• _Task brief_
Give all of the records again. Match them exactly.

(Stored records)
────────────────

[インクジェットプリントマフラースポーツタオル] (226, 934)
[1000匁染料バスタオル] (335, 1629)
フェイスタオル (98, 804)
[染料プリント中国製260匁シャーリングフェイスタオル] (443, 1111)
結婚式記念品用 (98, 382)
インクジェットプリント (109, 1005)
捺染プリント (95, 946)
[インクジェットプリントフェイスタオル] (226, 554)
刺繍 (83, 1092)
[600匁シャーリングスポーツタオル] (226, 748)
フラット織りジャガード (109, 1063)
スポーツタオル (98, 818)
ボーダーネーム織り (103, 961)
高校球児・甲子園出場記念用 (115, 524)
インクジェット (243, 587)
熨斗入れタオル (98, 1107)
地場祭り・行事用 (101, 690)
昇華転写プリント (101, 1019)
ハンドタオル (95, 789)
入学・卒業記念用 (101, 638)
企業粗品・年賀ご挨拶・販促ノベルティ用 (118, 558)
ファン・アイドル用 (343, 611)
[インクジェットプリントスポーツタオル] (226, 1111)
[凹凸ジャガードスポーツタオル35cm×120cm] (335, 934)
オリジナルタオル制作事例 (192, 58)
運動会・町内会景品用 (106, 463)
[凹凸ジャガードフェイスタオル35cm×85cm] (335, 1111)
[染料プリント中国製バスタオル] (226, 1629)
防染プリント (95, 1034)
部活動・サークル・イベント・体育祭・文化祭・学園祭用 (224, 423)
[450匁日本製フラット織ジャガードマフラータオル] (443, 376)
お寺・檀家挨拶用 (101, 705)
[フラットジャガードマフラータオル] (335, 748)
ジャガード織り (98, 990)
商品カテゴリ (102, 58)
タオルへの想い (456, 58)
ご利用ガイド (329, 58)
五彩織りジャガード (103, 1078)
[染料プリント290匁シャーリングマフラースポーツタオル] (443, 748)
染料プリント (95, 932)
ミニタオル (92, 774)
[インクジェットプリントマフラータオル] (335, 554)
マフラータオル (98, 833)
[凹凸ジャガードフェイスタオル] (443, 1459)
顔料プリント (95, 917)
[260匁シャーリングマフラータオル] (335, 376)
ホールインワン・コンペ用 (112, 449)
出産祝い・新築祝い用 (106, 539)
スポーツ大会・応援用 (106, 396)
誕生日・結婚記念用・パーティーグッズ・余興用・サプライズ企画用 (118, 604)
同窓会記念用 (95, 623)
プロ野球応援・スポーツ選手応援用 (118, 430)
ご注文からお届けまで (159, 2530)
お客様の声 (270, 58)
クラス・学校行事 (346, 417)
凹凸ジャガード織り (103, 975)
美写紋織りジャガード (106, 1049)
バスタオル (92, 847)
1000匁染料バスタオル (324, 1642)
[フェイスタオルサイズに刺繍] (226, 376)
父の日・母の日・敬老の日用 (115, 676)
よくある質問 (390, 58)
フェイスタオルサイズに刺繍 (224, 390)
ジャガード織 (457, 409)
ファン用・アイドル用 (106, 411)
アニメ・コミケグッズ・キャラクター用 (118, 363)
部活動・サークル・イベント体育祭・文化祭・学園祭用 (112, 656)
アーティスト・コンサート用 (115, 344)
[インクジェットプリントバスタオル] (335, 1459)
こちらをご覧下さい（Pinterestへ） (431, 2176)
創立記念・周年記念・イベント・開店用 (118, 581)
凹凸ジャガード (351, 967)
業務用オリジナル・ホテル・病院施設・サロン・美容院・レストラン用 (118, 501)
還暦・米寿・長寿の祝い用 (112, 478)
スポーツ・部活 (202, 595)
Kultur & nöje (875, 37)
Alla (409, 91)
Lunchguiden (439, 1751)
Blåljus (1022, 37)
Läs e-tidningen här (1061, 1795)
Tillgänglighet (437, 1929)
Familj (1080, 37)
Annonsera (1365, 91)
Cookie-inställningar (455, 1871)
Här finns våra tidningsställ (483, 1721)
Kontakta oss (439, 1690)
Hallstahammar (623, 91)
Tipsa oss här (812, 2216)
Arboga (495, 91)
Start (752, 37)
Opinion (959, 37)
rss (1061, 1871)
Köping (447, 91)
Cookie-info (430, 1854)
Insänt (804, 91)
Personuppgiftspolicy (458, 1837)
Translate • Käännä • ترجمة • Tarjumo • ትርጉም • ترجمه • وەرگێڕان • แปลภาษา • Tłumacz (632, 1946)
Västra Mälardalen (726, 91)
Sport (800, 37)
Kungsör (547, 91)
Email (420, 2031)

────────────────

• _Response to the exercise_
[インクジェットプリントマフラースポーツタオル] (226, 934)
[1000匁染料バスタオル] (335, 1629)
フェイスタオル (98, 804)
[染料プリント中国製260匁シャーリングフェイスタオル] (443, 1111)
結婚式記念品用 (98, 382)
インクジェットプリント (109, 1005)
捺染プリント (95, 946)
[インクジェットプリントフェイスタオル] (226, 554)
刺繍 (83, 1092)
[600匁シャーリングスポーツタオル] (226, 748)
フラット織りジャガード (109, 1063)
スポーツタオル (98, 818)
ボーダーネーム織り (103, 961)
高校球児・甲子園出場記念用 (115, 524)
インクジェット (243, 587)
熨斗入れタオル (98, 1107)
地場祭り・行事用 (101, 690)
昇華転写プリント (101, 1019)
ハンドタオル (95, 789)
入学・卒業記念用 (101, 638)
企業粗品・年賀ご挨拶・販促ノベルティ用 (118, 558)
ファン・アイドル用 (343, 611)
[インクジェットプリントスポーツタオル] (226, 1111)
[凹凸ジャガードスポーツタオル35cm×120cm] (335, 934)
オリジナルタオル制作事例 (192, 58)
運動会・町内会景品用 (106, 463)
[凹凸ジャガードフェイスタオル35cm×85cm] (335, 1111)
[染料プリント中国製バスタオル] (226, 1629)
防染プリント (95, 1034)
部活動・サークル・イベント・体育祭・文化祭・学園祭用 (224, 423)
[450匁日本製フラット織ジャガードマフラータオル] (443, 376)
お寺・檀家挨拶用 (101, 705)
[フラットジャガードマフラータオル] (335, 748)
ジャガード織り (98, 990)
商品カテゴリ (102, 58)
タオルへの想い (456, 58)
ご利用ガイド (329, 58)
五彩織りジャガード (103, 1078)
[染料プリント290匁シャーリングマフラースポーツタオル] (443, 748)
染料プリント (95, 932)
ミニタオル (92, 774)
[インクジェットプリントマフラータオル] (335, 554)
マフラータオル (98, 833)
[凹凸ジャガードフェイスタオル] (443, 1459)
顔料プリント (95, 917)
[260匁シャーリングマフラータオル] (335, 376)
ホールインワン・コンペ用 (112, 449)
出産祝い・新築祝い用 (106, 539)
スポーツ大会・応援用 (106, 396)
誕生日・結婚記念用・パーティーグッズ・余興用・サプライズ企画用 (118, 604)
同窓会記念用 (95, 623)
プロ野球応援・スポーツ選手応援用 (118, 430)
ご注文からお届けまで (159, 2530)
お客様の声 (270, 58)
クラス・学校行事 (346, 417)
凹凸ジャガード織り (103, 975)
美写紋織りジャガード (106, 1049)
バスタオル (92, 847)
1000匁染料バスタオル (324, 1642)
[フェイスタオルサイズに刺繍] (226, 376)
父の日・母の日・敬老の日用 (115, 676)
よくある質問 (390, 58)
フェイスタオルサイズに刺繍 (224, 390)
ジャガード織 (457, 409)
ファン用・アイドル用 (106, 411)
アニメ・コミケグッズ・キャラクター用 (118, 363)
部活動・サークル・イベント体育祭・文化祭・学園祭用 (112, 656)
アーティスト・コンサート用 (115, 344)
[インクジェットプリントバスタオル] (335, 1459)
こちらをご覧下さい（Pinterestへ） (431, 2176)
創立記念・周年記念・イベント・開店用 (118, 581)
凹凸ジャガード (351, 967)
業務用オリジナル・ホテル・病院施設・サロン・美容院・レストラン用 (118, 501)
還暦・米寿・長寿の祝い用 (112, 478)
スポーツ・部活 (202, 595)
Kultur & nöje (875, 37)
Alla (409, 91)
Lunchguiden (439, 1751)
Blåljus (1022, 37)
Läs e-tidningen här (1061, 1795)
Tillgänglighet (437, 1929)
Familj (1080, 37)
Annonsera (1365, 91)
Cookie-inställningar (455, 1871)
Här finns våra tidningsställ (483, 1721)
Kontakta oss (439, 1690)
Hallstahammar (623, 91)
Tipsa oss här (812, 2216)
Arboga (495, 91)
Start (752, 37)
Opinion (959, 37)
rss (1061, 1871)
Köping (447, 91)
Cookie-info (430, 1854)
Insänt (804, 91)
Personuppgiftspolicy (458, 1837)
Translate • Käännä • ترجمة • Tarjumo • ትርጉም • ترجمه • وەرگێڕان • แปลภาษา • Tłumacz (632, 1946)
Västra Mälardalen (726, 91)
Sport (800, 37)
Kungsör (547, 91)
Email (420, 2031)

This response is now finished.